The broad aim of the Civil Society Coalition for Quality Basic Education (CSCQBE) has been to enhance monitoring and advocacy efforts in relation to the government’s commitment to free primary education.

Budget work was a core part of CSCQBE’s monitoring of government policy and financial commitments. It has been used to hold the government to account for its commitment to free primary education by verifying that resources allocated to primary education are sufficient to meet policy objectives, and ensuring that resources are spent as planned.
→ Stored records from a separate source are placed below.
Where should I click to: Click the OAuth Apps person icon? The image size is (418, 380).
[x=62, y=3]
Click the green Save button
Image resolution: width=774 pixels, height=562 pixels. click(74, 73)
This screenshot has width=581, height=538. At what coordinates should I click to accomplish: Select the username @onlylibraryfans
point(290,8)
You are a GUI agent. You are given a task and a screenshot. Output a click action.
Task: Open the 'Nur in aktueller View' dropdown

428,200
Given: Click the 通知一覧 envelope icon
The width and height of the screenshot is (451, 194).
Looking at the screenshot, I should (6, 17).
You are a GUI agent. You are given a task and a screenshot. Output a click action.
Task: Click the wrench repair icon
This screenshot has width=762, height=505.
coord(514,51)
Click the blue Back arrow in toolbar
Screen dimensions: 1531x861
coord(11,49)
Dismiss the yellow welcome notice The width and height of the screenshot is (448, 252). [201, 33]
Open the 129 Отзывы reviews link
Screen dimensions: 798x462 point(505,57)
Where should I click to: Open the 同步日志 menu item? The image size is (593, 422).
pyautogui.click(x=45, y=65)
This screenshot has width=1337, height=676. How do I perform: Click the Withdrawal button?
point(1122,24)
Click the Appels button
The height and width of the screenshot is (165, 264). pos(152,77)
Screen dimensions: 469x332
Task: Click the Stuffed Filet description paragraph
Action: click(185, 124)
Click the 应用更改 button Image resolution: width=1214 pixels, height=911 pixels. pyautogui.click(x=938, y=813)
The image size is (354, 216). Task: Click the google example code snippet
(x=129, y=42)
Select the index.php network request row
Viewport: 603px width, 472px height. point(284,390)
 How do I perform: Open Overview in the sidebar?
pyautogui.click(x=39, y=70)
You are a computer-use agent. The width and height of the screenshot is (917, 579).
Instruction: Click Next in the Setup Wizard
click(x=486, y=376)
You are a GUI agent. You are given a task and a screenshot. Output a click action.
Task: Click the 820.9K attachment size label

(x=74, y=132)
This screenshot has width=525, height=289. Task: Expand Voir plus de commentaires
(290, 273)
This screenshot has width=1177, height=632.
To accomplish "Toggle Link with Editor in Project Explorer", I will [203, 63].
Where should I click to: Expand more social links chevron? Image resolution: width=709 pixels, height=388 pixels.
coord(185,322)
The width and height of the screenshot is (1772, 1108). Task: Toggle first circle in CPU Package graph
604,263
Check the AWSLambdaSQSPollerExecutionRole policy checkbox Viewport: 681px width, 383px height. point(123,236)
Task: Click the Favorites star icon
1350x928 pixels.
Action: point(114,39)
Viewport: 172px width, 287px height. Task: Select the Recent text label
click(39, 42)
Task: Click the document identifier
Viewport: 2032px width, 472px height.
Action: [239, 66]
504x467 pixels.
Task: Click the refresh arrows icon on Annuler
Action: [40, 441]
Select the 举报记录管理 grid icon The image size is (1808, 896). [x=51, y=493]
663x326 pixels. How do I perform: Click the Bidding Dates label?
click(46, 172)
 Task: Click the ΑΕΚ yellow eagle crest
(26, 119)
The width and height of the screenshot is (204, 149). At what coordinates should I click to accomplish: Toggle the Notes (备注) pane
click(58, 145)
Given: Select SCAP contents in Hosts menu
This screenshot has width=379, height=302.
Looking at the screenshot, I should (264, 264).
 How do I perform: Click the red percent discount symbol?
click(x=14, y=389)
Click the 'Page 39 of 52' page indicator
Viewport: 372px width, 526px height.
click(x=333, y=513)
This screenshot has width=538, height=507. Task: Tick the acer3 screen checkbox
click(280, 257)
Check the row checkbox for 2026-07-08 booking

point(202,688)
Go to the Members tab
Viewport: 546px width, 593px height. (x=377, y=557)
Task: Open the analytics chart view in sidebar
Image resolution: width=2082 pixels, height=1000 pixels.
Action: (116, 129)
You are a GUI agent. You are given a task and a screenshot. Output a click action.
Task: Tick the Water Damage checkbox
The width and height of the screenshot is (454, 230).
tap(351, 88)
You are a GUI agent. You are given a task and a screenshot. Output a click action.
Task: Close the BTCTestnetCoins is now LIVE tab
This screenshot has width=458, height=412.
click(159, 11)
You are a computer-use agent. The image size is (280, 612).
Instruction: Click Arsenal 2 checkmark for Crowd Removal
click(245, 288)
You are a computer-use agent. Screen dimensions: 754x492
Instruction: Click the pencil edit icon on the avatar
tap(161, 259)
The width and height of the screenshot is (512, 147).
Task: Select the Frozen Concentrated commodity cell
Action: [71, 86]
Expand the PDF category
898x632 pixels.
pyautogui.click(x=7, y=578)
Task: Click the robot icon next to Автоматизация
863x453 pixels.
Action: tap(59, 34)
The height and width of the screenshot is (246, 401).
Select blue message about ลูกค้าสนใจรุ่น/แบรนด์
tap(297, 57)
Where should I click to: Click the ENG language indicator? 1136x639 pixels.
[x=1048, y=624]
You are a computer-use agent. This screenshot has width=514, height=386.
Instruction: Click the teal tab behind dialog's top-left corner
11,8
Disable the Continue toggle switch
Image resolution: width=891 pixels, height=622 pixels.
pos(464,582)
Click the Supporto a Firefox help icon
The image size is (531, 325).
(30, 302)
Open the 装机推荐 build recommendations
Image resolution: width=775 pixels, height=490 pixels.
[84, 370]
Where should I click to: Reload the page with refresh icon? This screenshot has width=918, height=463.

Findings from the education budget monitoring study showed a decrease in the percentage of the national budget allocated to education. These findings were used to lobby successfully for an increase in the education sector’s share of the national budget.


• Pre-budget analysis

• Post-budget analysis

• Annual school budget and performance monitoring


• Increase in share of national budget allocated to education

• Back-dating of pay for teachers where payments had been delayed


• Wide reach of the coalition at district and national levels

• Engagement in both district and national level budget processes


Karanga District budget advocacy

In Karonga District, members of the district education network discovered, through their annual education budget monitoring in partnership with the Coalition, that there was an inequitable distribution of teaching and learning materials (TLMs) – specifically of textbooks. Some schools had an oversupply of materials, while others did not even have textbooks. The Karonga district education network members met with the district education manager to discuss this problem. The district education manager was very sympathetic to this issue and indicated that he would discuss this with other officials and get back to the network members. He asked the members to indicate which schools had an oversupply of textbooks and which had shortages. At a later meeting with the district education manager, the manager and the network members attempted to resolve this issue by examining how they could redistribute the textbooks in an equitable manner. The textbooks were redistributed and there is now a closer partnership between the network members and the district education office.


Budget advocacy in Zomba District, Malawi

Education budget monitoring in the Zomba District found that the World Bank-funded Direct Support to Schools Project had implementation problems. Major problems included a lack of community involvement in the procurement process and the late arrival of textbooks. The Zomba District education network shared its findings with the Ministry of Education and the World Bank who agreed to support the network’s recommendations for change. The network members recommended that the district education office ensure community participation in the district budget process. This was agreed by the district education office which invited members of the network to contribute to the education budget process and to become involved in textbook procurement.